▶ [AVAILABLE DATA]
*** Begin section ***

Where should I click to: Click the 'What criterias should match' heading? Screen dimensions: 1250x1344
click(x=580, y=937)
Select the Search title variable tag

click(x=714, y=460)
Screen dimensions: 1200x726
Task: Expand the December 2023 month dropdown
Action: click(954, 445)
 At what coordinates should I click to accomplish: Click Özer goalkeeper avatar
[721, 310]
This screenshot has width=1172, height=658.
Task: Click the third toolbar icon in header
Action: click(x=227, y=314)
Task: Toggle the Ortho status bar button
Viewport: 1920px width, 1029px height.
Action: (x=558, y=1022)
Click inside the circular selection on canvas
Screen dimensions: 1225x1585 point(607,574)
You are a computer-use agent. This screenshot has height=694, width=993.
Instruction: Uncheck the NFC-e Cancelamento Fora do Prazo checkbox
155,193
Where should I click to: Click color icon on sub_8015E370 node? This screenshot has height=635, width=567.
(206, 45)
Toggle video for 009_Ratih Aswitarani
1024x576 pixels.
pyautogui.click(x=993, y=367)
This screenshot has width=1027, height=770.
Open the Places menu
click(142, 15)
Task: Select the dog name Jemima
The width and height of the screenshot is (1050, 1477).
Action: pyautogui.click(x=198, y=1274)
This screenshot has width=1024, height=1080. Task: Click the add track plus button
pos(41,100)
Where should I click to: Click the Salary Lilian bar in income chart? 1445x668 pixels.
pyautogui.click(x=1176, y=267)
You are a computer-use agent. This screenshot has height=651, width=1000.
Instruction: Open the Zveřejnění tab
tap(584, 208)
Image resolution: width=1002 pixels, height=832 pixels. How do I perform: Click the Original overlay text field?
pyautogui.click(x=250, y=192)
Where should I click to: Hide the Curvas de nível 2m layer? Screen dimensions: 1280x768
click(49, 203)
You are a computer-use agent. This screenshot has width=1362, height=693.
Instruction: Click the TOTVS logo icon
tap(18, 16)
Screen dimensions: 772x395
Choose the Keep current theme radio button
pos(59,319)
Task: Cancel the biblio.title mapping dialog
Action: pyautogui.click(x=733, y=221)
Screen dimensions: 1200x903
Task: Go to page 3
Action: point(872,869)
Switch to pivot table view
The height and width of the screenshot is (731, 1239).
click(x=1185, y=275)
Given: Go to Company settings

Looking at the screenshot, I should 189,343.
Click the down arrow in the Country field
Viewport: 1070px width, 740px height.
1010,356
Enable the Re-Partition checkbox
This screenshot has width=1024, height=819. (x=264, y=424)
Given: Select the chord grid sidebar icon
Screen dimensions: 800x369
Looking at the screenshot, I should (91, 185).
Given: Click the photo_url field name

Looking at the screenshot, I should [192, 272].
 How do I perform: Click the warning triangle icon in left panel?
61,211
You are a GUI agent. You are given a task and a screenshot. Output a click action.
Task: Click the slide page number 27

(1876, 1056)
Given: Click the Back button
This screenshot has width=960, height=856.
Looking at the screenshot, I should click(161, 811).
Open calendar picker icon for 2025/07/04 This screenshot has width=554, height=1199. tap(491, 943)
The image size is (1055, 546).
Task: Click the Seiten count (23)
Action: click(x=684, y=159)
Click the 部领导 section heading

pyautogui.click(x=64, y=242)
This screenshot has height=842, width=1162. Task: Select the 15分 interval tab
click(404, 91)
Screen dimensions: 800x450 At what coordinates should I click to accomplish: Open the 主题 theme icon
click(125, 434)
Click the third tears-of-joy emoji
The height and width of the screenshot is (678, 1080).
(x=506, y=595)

*** End section ***

▶ [WHAT NEEDS TO BE DONE] In the entries above, find the line with "Choose the Keep current theme radio button" and the line with "Switch to pivot table view", then set down exactly those two and every line between them, nothing else.

▶ [ANSWER SECTION]
Choose the Keep current theme radio button
pos(59,319)
Task: Cancel the biblio.title mapping dialog
Action: pyautogui.click(x=733, y=221)
Screen dimensions: 1200x903
Task: Go to page 3
Action: point(872,869)
Switch to pivot table view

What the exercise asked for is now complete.